Which of the lines below hold the word "checkmark"? Pull each of them out.

[Stored data]
===
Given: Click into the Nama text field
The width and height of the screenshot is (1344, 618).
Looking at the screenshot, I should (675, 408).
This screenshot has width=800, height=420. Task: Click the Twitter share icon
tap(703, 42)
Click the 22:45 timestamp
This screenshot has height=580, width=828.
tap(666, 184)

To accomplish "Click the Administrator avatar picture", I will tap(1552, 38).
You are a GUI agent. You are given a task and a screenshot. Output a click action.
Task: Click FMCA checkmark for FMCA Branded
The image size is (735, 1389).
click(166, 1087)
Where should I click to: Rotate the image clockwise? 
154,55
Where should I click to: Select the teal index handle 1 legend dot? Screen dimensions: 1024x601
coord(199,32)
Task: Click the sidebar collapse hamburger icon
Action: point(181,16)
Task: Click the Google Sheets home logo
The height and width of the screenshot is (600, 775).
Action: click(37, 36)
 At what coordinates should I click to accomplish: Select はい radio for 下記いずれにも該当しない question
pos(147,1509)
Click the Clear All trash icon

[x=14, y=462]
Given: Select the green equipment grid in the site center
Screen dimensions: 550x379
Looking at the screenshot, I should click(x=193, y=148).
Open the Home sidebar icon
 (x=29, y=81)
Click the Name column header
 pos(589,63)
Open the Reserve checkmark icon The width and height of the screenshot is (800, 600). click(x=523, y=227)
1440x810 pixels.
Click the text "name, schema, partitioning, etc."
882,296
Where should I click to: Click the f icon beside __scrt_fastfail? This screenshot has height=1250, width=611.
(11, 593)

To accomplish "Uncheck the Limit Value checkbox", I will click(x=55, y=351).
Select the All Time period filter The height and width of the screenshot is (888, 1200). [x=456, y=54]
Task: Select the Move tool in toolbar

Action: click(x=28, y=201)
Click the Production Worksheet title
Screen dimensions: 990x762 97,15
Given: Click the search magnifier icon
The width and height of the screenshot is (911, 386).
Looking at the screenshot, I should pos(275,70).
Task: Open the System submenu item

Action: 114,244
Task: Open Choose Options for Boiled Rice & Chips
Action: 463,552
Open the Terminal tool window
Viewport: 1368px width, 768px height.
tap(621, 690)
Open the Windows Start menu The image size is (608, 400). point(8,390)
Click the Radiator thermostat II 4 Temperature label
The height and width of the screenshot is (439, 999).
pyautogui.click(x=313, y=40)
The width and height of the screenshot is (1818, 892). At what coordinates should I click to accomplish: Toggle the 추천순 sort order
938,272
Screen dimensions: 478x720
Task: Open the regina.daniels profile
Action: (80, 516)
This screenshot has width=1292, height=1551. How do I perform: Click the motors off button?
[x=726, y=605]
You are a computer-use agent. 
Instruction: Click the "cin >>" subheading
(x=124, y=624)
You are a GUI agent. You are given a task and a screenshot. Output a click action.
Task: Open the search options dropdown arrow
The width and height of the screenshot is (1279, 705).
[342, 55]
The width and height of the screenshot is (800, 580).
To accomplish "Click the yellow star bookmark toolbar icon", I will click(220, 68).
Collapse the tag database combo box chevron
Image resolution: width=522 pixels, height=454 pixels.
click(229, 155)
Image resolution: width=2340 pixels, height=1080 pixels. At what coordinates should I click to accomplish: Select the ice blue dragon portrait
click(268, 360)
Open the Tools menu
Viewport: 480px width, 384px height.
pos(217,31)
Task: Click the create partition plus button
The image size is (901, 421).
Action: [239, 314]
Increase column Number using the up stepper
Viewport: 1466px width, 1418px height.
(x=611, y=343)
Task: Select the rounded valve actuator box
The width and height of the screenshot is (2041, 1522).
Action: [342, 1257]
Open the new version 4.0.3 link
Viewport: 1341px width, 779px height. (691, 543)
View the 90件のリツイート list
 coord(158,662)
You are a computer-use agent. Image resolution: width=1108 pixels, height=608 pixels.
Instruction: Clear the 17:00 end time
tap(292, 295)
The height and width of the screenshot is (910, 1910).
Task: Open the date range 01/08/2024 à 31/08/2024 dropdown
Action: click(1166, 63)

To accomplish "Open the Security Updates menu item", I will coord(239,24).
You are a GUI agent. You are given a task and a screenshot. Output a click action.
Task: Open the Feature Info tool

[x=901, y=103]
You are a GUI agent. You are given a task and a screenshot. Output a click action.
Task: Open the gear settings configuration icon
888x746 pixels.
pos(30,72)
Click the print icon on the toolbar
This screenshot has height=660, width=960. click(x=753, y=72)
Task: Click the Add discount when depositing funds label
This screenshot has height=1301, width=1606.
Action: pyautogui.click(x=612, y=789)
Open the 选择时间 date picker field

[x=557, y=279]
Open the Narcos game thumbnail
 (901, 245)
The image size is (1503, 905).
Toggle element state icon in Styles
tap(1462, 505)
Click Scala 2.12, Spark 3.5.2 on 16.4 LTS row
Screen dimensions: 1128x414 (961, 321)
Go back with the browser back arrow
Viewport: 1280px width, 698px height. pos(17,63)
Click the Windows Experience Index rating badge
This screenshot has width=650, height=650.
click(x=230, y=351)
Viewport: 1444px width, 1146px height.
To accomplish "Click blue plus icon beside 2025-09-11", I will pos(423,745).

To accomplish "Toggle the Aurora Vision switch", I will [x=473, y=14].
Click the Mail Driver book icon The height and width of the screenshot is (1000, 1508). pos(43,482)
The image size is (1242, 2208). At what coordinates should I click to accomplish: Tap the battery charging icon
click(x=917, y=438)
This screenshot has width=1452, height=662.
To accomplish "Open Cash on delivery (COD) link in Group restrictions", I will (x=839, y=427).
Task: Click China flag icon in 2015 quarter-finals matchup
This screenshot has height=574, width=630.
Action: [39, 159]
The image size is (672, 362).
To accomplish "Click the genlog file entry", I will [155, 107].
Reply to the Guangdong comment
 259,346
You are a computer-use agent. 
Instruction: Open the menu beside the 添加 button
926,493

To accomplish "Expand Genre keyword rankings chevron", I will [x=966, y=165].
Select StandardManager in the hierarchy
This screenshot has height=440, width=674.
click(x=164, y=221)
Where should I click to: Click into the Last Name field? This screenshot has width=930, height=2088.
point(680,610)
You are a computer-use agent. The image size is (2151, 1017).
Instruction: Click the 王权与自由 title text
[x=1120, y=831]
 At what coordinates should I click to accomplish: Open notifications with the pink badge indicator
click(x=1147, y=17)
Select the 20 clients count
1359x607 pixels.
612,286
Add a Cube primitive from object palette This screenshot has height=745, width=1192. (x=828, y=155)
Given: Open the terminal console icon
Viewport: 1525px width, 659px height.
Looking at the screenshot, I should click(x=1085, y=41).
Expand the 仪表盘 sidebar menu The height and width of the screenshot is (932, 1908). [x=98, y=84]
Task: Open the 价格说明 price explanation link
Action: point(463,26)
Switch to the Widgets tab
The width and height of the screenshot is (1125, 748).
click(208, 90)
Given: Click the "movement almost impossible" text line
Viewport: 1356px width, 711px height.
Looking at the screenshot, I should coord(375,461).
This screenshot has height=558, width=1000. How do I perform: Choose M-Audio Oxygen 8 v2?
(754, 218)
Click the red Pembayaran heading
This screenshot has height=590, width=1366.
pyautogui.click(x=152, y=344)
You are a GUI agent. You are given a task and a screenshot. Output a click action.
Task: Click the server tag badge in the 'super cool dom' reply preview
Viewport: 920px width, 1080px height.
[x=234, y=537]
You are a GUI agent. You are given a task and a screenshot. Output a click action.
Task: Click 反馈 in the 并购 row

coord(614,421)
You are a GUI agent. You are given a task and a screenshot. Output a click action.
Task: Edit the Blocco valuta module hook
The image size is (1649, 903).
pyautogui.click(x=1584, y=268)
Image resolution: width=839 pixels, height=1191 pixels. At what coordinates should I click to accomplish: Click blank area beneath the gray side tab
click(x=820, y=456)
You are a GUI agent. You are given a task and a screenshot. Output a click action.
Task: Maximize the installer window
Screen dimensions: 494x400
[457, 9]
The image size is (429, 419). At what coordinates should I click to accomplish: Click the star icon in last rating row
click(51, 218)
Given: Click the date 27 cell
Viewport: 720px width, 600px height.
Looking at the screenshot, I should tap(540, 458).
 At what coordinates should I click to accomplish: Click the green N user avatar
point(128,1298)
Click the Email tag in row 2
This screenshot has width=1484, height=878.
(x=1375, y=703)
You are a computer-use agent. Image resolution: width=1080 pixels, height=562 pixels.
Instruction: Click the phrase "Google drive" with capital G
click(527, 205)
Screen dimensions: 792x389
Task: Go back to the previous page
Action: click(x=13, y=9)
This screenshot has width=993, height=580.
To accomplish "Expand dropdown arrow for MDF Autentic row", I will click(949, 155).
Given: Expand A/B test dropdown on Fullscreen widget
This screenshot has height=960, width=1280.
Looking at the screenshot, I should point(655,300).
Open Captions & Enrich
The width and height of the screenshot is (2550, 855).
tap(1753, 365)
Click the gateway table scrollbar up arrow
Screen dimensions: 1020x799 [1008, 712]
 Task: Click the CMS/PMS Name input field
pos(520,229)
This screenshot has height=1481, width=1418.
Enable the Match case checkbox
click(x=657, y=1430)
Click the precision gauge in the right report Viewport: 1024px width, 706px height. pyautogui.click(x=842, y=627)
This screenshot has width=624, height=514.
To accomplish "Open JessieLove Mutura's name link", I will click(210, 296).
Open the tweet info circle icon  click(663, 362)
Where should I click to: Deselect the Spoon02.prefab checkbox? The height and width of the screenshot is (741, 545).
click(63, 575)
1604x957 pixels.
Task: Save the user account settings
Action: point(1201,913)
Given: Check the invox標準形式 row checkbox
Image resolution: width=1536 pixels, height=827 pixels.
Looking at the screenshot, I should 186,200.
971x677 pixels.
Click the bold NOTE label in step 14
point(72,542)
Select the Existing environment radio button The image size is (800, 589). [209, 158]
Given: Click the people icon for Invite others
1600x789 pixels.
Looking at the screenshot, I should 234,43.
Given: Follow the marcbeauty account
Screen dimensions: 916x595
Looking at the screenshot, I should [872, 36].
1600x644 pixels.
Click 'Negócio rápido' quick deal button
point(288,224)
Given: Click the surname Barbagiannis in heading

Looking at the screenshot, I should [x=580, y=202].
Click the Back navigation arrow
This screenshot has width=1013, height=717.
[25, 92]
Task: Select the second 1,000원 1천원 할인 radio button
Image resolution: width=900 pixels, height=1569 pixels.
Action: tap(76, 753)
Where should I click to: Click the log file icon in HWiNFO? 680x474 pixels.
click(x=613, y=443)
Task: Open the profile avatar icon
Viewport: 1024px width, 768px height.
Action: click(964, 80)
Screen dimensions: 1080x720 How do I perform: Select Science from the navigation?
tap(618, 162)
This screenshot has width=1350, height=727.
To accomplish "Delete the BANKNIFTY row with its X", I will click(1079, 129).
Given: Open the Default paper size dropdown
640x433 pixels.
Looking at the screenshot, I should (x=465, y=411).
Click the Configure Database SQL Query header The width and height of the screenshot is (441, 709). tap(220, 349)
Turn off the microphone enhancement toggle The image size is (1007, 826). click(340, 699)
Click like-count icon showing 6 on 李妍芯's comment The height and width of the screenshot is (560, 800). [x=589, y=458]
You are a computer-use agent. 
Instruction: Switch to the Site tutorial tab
===
# Solution to the exercise
Task: Click FMCA checkmark for FMCA Branded
Open the Reserve checkmark icon The width and height of the screenshot is (800, 600). click(x=523, y=227)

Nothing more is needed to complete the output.